Social support is affected by culture, socioeconomic factors, and policies and impacts health through health behavioral pathways or psychological pathways [44]. Social support may affect physical, cognitive, and mental health outcomes and the overall social function and engagement of elderly people [45]. Self-efficacy is an important mediator between social support and health. Integrated interventions of promoting perceived social support may be effective in enhancing self-efficacy [46]. Elderly people face life adversities, poor social support, and limited access to health services, which may affect their health self-efficacy [47]. Self-efficacy is the faith that an individual can successfully execute behaviors to achieve desired aims and improves the ability to change substance use behaviors [48]. Some studies showed a correlation between self-efficacy and individuals with alcohol addiction. Self-efficacy has been proposed as a key predictor of alcohol treatment outcomes and a potential mechanism of success in achieving abstinence following alcohol treatment. In addition, self-efficacy might contribute to cognitive and behavioral changes. Although these previous studies mainly explored the association among social support, self-efficacy, and DPD and the underlying mechanisms, their results provided a strong support for our findings. Self-efficacy is a potentially important factor for mediating the use of community services to reduce dependency based on the health belief model. The present study argued that if elderly people living in rural areas are provided with adequate community health services, contracted family doctor services, and regular lectures on health knowledge, then they will quickly ask for the help of doctors and develop increased self-efficacy to take beneficial action to promote their autonomy and avoid DPD. On the one hand, additional social support can directly reduce the DPD of elderly people. On the other hand, social support can also reduce the risk of DPD by increasing self-efficacy among elderly people.

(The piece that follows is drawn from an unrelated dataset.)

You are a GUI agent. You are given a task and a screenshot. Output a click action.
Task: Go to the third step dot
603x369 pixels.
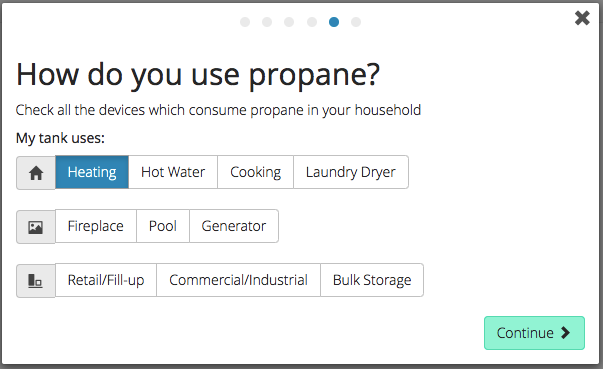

This study has one important limitation that must be addressed: its cross-sectional design. The associations between DPD and community health services and resources from logistic regression analysis were observed, but the causality could not be discussed further. The results showed that low scores of DPD were associated with a high level of social support and self-efficacy, which initially proved the assumption of this study that providing additional social support can prompt individuals to move from dependence on community resources to autonomy. In addition, the association was clarified using the theory of health belief model. However, only the interaction between social support and self-efficacy effect on DPD was statistically significant. Therefore, the complex and changing trends of behavior factors and the risk of DPD over time cannot be evaluated.

Conclusions

This study showed that DPD was positively associated with the frequency of received community health services, contracted family doctor services, and regular lectures on health knowledge among elderly people living in rural areas. The high scores of social support were associated with a high level of self-efficacy, and both are important impact factors associated with the low level of DPD. A significant interaction was also observed among these factors. This study suggested that DPD is associated with an increase in the need and use for community resources. Providing additional social support can directly reduce the level of dependency on community resources. In addition, individuals can gradually move from dependency to autonomy by increasing their level of self-efficacy. In conclusion, effective social support can be an effective strategy for increasing the self-efficacy of elderly people and improving the utilization of rural community resources. An enhanced self-efficacy would allow these people to take beneficial action to promote their autonomy and avoid DPD.